Deep in the delicate traceries of the Orion Nebula, we've finally found an important carbon molecule never before seen in interstellar space.

Methenium, also known as the methyl cation (CH3+), is a carbon compound long predicted to play a pivotal role in organic chemistry in interstellar space. Now, using the James Webb Space Telescope, scientists have identified it in the disk of dust and gas surrounding a baby star, confirming the plausibility of this role.

Although CH3+ is not considered one of the essential ingredients for life, scientists believe that it helps build more complex carbon molecules. Since life as we know it is carbon-based, finding CH3+ in interstellar space has implications for our understanding of how life might emerge elsewhere in the galaxy.

"This detection not only validates the incredible sensitivity of Webb but also confirms the postulated central importance of CH3+ in interstellar chemistry," says astronomer Marie-Aline Martin-Drumel of the University of Paris-Saclay in France.

CH3+ is a very interesting molecule. It reacts with a wide range of other molecules, but not the most abundant element in our Universe, hydrogen. This means it has the potential to be a stepping stone along the way to the creation of more complex molecules within interstellar environments – a cornerstone, scientists have believed for decades, of interstellar carbon-based, or organic, chemistry.

The Orion bar as seen by JWST in mid-infrared (left), and Hubble (right). (ESA/Webb, NASA, CSA, M. Zamani, the PDRs4All ERS Team)

But it was a no-show in observations outside the Solar System, meaning that we could not be certain of its presence or role. Many such observations are done in the radio spectrum; but CH3+ lacks the necessary features to be observable by radio telescopes.

That's where JWST comes in. Its exceptional infrared sensitivity makes it ideal for probing the sorts of dusty environments where CH3+ is expected to be found, since infrared light can travel through dust where other wavelengths scatter.

Led by astronomer Olivier Berné of the University of Toulouse in France, a team took a closer look at the Orion nebula, as captured by JWST's mid-infrared spectrometer. There, they found puzzling bright lines in the spectrum that, ultimately, could best be explained by the presence of CH3+.
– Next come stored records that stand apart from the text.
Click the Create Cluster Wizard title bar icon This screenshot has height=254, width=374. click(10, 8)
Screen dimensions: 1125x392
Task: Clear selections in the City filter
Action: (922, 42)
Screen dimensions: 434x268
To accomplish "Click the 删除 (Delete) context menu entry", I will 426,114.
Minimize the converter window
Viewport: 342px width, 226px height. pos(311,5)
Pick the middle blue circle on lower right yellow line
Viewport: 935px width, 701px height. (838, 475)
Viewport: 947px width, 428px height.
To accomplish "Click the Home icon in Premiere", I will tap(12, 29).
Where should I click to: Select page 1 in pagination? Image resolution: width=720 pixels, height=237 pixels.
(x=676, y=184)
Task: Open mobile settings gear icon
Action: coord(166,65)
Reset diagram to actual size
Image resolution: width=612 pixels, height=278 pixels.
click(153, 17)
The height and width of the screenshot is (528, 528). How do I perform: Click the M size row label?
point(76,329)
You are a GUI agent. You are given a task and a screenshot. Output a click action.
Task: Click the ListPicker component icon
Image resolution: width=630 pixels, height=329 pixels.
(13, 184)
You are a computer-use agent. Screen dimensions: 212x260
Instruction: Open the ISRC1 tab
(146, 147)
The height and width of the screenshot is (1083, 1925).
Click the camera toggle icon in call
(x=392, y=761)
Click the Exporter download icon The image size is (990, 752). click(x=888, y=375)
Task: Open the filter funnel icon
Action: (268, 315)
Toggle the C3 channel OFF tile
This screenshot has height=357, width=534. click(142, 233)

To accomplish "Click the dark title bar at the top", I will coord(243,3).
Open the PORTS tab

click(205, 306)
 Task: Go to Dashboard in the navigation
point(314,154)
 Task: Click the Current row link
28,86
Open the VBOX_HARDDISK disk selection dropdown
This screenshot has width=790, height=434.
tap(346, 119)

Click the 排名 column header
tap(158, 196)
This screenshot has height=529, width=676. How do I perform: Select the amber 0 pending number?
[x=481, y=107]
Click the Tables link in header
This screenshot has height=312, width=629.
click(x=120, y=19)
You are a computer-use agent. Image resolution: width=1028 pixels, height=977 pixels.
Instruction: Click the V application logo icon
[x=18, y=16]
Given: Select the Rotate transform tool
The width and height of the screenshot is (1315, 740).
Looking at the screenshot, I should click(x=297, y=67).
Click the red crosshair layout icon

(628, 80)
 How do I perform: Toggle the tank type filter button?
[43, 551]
The location of this detection was in a disk of dust and gas swirling around a red dwarf star named d203-506. This is a common feature of new stars; they are born from a dense knot of material in a molecular cloud in space that collapses under gravity. As this object spins it spools in material, arranging into a disk that swirls around the emerging star like water around a drain.

Once the star is formed, what remains of the disk starts to form other objects that make up a planetary system, such as, well, planets, and asteroids, and comets, and moons. Our Solar System was born from such a disk; studying disks around other stars can help us understand how the Solar System formed, and how life emerged here.

There is one pretty major sticking point. The protoplanetary disk of d203-506 is being heavily irradiated by harsh ultraviolet light from massive stars in the nearby vicinity, and this is thought to be a common stage in the life of protoplanetary disks, since most stars form in stellar nurseries, where these massive stars are common. Evidence from meteorites suggests that our Solar System went through a stage like this, too.

The location of d203-506 in the Orion bar. (ESA/Webb, NASA, CSA, M. Zamani, the PDRs4All ERS Team)

Such radiation is thought to have a pretty destructive effect on complex organic molecules. So figuring out how they survived well enough for life to emerge later has been a bit of a head-scratcher.

Fortunately the team found a solution to this pickle. According to their analysis, ultraviolet light promotes the formation CH3+. And the ultraviolet irradiation doesn't last a very long time, cosmically speaking: the massive stars spewing it out are short-lived, lasting just a few million years before dying.

So, once the molecule is present, and the massive stars gone, CH3+ can go on to help form more complex carbon molecules.

"This clearly shows that ultraviolet radiation can completely change the chemistry of a proto-planetary disc," Berné says.

"It might actually play a critical role in the early chemical stages of the origins of life by helping to produce CH3+ – something that has perhaps previously been underestimated."

Questions remain about the properties of this molecule, and the role it plays in interstellar chemistry. Future research, the team says, will tackle these.

The research has been published in Nature.